The cinema of the servants
Aquí una traducción de mi amigo Fernando Álvarez Rebeil.
The cinema of the servants
To my godson: Matías
«Few things are more pleasant in the life of a city Mexican than the infinite indulgence of making himself being served by a fellow citizen.»
Salvador Elizondo
During the last years in Mexico several films have been made with a shared characteristic: people employed to do the housework for the director are placed in front of the camera. And so we have seen chauffeurs, gardeners and housekeepers being the protagonists of art films.
I am not condemning the existing relationships with the houseworkers, what I am looking for is to think what kind of relationships are established when this goes from the domestic tasks to the of the artistic field.
Art, by nature, and by luck, is an activity that does not find its explanation in the law of market, so reducing an artistic collaboration to a contractual agreement, seems to me insufficient. However, the domestic worker is, indeed, submitted to the law of market in his work relationship with his employer. This is to say, the employee depends on the employer to earn his living and if he does not do his job well, he gets fired; at the same time, if the employer does not pay the employee, he will leave him. The transition from a relationship of this kind (merely a labour one) to another in the artistic field is complex.
Lets imagine the owner of Bimbo (a transnational Mexican enterprise) asking one of his employees: «I would love you to come to my daughter’s party so that you sing her a song». It is true that the employee can accept or not, but nobody can be so naive to obviate that asking something to somebody while being his employer has certain implications.
Lets get back to Marx, who is (once again) in fashion:
«In capitalism, a worker seems to sell an exact, determined amount of concrete work, but in fact he sells potential creative labour power that can be manipulated by the capitalist to obtain the surplus value».
The servant sells his abstract labour power for the film and with this the director and the producers get profits. This surplus value (the «not payed» labour power appropriated by the capitalist) in the case of films is enormous. The directors and the producers build their lives based on films that give, almost, nothing to others.
Do servants benefit in any way by having been part of an artistic research project? While acting in a film, do they appreciate the knowledge that can be obtained from it?
Does the experience makes them learn something about themselves?
Are the benefits obtained by a person comparable with regard to the others? Should they be? Is their monetary reward fair? Can they ask for a salary increase if they do not find it adequate?
Do the employers respect their right to strike? Is the director open to proposals of these creatives? Do they eat together? Do they eat separately? Why aren’t there films in which the director’s employers act? Do they themselves not have employers?
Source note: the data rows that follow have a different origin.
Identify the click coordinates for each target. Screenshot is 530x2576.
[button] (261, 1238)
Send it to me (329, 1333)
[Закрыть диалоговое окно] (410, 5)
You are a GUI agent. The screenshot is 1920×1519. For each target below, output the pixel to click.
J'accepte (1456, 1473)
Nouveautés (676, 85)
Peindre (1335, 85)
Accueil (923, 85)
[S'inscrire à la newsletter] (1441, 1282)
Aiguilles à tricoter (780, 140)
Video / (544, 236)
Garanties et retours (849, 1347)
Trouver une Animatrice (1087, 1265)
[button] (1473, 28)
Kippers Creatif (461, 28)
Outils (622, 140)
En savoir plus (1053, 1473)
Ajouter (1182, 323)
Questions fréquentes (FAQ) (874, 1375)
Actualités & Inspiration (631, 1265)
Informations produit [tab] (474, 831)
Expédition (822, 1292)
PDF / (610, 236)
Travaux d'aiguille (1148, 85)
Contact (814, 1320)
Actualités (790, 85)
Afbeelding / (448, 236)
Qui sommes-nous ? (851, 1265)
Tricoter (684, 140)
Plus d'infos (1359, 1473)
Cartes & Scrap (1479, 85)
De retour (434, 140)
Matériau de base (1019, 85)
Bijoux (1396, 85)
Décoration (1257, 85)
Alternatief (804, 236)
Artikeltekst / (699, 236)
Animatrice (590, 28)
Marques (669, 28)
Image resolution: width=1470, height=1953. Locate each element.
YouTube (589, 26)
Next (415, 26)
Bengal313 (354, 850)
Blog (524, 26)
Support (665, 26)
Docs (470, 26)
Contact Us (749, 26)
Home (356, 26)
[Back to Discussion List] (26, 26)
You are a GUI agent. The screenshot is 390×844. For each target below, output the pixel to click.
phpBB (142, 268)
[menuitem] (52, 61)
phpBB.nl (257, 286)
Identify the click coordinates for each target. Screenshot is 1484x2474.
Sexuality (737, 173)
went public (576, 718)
Beyond these considerations, what is interesting to me is not the feeble position in which the worker is found, but in the relationship generated and established for the art’s production; an asymmetric relationship where only one of the parts has the power because: the servant depends economically of the employer’s humors, which are generally the director’s or the producer’s parents, and even more interesting, the servant does not know either the mechanism or the representation codes to which he is submitted.
What is lost is the relationship of «equality» (impossible by definition but presumably pursuit) between the one who films and the one who is filmed, because while not knowing the second of the representative schemes in which such fictions are inserted, it is reproduced in the relationship with the actor, the same relationship of subjugation involved with servants. It seems to me that this scheme is poor in economical terms and limited in artistic terms.
I do not pretend to make workers look exploited, but I suppose that artistic production could aspire to an ethics of its own and be a model of relationships between people different from the usual one, maybe some kind of emancipatory program inside the film that could allow the subjects filmed to be benefitted by it. Or that at least could problematize if they should get a benefit from it.
I do not pretend to get this problem solved, but I think that it is worth setting it out. It is curious, at the same time, that these collaborations have gotten so interesting results.
But I, to whom the means are more important that the ends, am interested in the solution proposed by Renzo Martens in the work he did in the Democratic Republic of the Congo. There he formed a local team of improvised photographers for documenting the humanitarian disaster in which they live, with the condition that they should inform their neighbors that they would not pay them for taking pictures of them, and that they would profit with their image and their poverty, in exchange for nothing.
Gabino Rodríguez.
Translated by Fernando Álvarez Rebeil.